_DOCUMENT_:
◇ ◇ ◇ ◇ ◇
Connaître pour mieux combattre : la nécessaire traduction du Coran
« Qu’on donne à l’erreur mahométane le nom honteux d’hérésie ou celui, infâme, de paganisme, il faut agir contre elle, c’est-à-dire écrire. Mais les Latins, et surtout les modernes (…) ne savent pas d’autres langues que celle de leur pays natal. Aussi n’ont-ils pu ni reconnaître l’énormité de cette erreur ni lui barrer la route. Aussi mon cœur s’est enflammé et un feu m’a brûlé dans ma méditation. Je me suis indigné de voir les Latins ignorer la cause d’une telle perdition et leur ignorance leur ôter le pouvoir d’y résister ; car personne ne répondait, car personne ne savait.
◇ ◇ ◇ ◇ ◇
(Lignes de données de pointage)

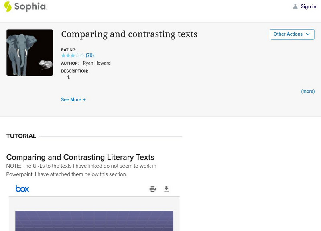321x231 pixels.
Task: Click the elephant and mouse thumbnail
Action: coord(30,53)
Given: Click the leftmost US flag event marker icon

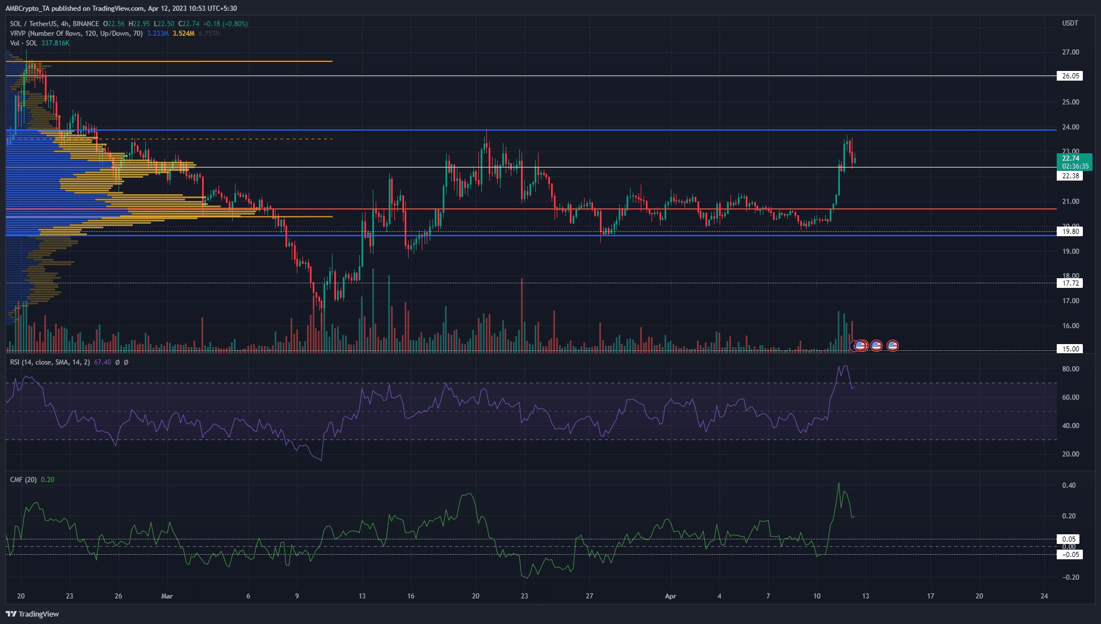Looking at the screenshot, I should tap(860, 345).
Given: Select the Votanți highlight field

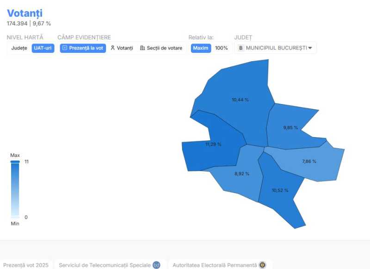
◇ ◇ ◇ ◇ ◇
_ÉNONCÉ A_: D'après le document, quelle langue les Latins modernes connaissent-ils ?
_ÉNONCÉ B_: Réécrivez, s'il vous plaît, le passage du document de « Connaître pour mieux » à « personne ne savait. » en remplaçant « Latins » par « Occidentaux ».

_RÉPONSE A_: Seulement celle de leur pays natal.

_RÉPONSE B_:
Connaître pour mieux combattre : la nécessaire traduction du Coran
« Qu’on donne à l’erreur mahométane le nom honteux d’hérésie ou celui, infâme, de paganisme, il faut agir contre elle, c’est-à-dire écrire. Mais les Occidentaux, et surtout les modernes (…) ne savent pas d’autres langues que celle de leur pays natal. Aussi n’ont-ils pu ni reconnaître l’énormité de cette erreur ni lui barrer la route. Aussi mon cœur s’est enflammé et un feu m’a brûlé dans ma méditation. Je me suis indigné de voir les Occidentaux ignorer la cause d’une telle perdition et leur ignorance leur ôter le pouvoir d’y résister ; car personne ne répondait, car personne ne savait.